— Goal of the exercise —
Retype the passage of the Calgary Flames article from "The trouble facing" to "contender once again." word for word.

— Page excerpt —
The Calgary Flames missed the playoffs for the fourth consecutive season in 2013 and, finally unable to ignore the writing on the wall leading up to the NHL Trade Deadline, started a rebuilding process by trading big ticket veterans Jarome Iginla and Jay Bouwmeester.
Off-Season Game Plan looks at what moves the Flames might make this summer.
The trouble facing the Flames is that they have been so slow to accept their decline that even after shedding Iginla and Bouwmeester, general manager Jay Feaster noted, "Murray Edwards told me last evening that he expects to be in the playoffs next year, so there's my marching order."
Expecting this team to turn around and become a playoff team in one season is a major reach, particularly considering the holes that they need to fill.
It's one thing to be optimistic and hope that the Flames can get on the right track next season, but it's another matter entirely if Feaster's player acquisition decisions this summer are made under the premise that the Flames just need a couple tweaks in order to be a playoff contender once again.
However, if the Flames are going to build a strong base, they need to make decisions consistent with long-term objectives. That doesn't mean tanking the season. If they have a goaltender that stops 92% of the shots faced, as opposed to 88% (like Miikka Kiprusoff last season), then maybe Calgary could compete for a playoff spot, but that's not an expectation around which one can reasonably build a team.
Feaster's challenge is acquiring top-end talent, whether through draft, trades or free agent signings. While the Flames have solid pros scattered throughout the roster, they don't have guys at the top end of the talent scale. The sixth overall pick should net a quality prospect and the Flames have some interesting young players and prospects (Sven Baertschi, Johnny Gaudreau, Mikael Backlund, T.J. Brodie), but they need more.
We'll see how realistic the Flames are about their chances by the moves they make this summer.
The TSN.ca Rating is an efficiency rating based on per-game statistics including goals and assists -- weighted for strength (ie. power play, even, shorthanded) -- plus-minus, hits, blocked shots, giveaways, takeaways, penalty differential and faceoffs. (Stats are listed in this format: G-A-PTS, +/-, PIM, GP). Generally, a replacement-level player is around a 60, a top six forward and top four defenceman will be 70-plus, stars will be over 80 and MVP candidates could go over 90. Sidney Crosby finished at the top of the 2013 regular season ratings with a 93.65.
Salary cap information all comes from the indispensable www.capgeek.com.
Jay Feaster/Bob Hartley
Flames Forwards Usage Chart from somekindofninja.com
An industrious winger who has some offensive ability, Lee Stempniak tied for the team lead with 32 points and was one of two Flames to finish with a positive plus-minus in 2013. His steady play earned Stempniak 17:54 of ice time per game, the second-highest of his career, but that much ice time is also an indication of shortcomings among the rest of Calgary's forwards.
Curtis Glencross has scored 65 goals over the last three seasons, thanks to an 18.5% shooting percentage, the best in the league among players with at least 30 goals over those three seasons. That makes regression a very real possibility, but Glencross can still be a valuable contributor on a team that needs scoring.
At his price tag, Mike Cammalleri may not be the ideal fit on a rebuilding team, so perhaps his future isn't long for Calgary, but he's a five-time 20-goal scorer who has 133 points in 153 games with the Flames, so he's a good bet for top line duty as long as he hangs around.

Collection entries
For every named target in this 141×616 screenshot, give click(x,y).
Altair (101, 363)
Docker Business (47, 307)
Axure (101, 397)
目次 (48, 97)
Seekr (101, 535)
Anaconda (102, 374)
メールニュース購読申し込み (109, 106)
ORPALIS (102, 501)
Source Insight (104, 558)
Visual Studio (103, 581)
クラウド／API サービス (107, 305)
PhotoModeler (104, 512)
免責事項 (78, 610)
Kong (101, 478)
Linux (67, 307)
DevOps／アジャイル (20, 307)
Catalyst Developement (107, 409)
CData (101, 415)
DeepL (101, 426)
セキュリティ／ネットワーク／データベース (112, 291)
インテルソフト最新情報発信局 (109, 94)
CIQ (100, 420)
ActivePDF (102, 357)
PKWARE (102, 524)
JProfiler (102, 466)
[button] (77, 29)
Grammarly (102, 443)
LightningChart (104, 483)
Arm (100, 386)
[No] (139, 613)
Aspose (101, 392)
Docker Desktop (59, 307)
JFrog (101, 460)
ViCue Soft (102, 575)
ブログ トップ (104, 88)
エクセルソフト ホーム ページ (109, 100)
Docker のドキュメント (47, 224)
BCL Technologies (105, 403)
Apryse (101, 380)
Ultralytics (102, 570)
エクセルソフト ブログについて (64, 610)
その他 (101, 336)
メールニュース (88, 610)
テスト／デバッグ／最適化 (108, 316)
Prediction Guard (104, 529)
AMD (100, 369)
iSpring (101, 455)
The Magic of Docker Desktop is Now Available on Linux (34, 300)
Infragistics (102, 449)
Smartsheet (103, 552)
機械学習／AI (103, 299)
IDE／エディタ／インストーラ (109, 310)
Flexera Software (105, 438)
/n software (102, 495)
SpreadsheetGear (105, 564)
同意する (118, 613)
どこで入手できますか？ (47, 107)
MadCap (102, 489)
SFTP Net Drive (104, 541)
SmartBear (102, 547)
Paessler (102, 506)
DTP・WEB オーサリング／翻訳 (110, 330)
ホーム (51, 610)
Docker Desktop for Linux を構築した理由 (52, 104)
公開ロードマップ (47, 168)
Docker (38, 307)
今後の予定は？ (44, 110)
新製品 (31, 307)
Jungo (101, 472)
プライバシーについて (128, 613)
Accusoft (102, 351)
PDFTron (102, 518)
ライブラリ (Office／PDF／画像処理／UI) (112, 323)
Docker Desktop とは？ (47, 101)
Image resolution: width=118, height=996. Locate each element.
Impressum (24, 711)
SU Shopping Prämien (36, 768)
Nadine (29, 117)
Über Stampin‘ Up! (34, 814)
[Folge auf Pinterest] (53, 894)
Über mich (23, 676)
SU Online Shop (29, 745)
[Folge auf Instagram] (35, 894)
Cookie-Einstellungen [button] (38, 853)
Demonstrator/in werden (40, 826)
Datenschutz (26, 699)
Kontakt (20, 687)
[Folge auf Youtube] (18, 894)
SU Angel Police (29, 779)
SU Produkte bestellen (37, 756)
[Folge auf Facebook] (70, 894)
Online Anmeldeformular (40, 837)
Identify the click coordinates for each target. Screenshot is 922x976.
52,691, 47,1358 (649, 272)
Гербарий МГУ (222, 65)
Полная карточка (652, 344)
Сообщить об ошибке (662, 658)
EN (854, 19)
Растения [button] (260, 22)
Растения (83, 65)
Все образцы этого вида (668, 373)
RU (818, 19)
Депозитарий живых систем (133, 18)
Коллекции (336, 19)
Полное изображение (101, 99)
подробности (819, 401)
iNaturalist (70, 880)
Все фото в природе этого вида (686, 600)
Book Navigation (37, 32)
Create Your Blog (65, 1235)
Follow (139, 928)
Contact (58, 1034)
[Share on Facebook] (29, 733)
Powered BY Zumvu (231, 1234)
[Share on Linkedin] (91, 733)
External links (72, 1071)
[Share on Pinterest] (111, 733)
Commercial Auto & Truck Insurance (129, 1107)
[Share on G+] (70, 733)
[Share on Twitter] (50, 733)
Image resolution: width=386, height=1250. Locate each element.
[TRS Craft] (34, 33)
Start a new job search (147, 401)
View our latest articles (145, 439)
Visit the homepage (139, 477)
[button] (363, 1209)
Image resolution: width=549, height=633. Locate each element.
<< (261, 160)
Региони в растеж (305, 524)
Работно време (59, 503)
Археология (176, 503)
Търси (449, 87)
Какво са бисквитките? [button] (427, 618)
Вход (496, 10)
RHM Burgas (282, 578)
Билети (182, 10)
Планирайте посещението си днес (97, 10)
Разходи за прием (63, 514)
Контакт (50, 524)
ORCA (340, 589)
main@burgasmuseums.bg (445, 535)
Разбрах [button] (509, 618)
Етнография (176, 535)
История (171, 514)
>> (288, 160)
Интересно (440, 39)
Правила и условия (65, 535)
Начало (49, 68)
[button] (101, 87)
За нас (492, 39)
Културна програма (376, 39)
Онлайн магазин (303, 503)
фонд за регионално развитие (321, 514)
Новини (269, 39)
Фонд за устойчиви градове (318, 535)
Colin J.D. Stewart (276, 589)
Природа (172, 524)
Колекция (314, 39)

— Answer below —
The trouble facing the Flames is that they have been so slow to accept their decline that even after shedding Iginla and Bouwmeester, general manager Jay Feaster noted, "Murray Edwards told me last evening that he expects to be in the playoffs next year, so there's my marching order."
Expecting this team to turn around and become a playoff team in one season is a major reach, particularly considering the holes that they need to fill.
It's one thing to be optimistic and hope that the Flames can get on the right track next season, but it's another matter entirely if Feaster's player acquisition decisions this summer are made under the premise that the Flames just need a couple tweaks in order to be a playoff contender once again.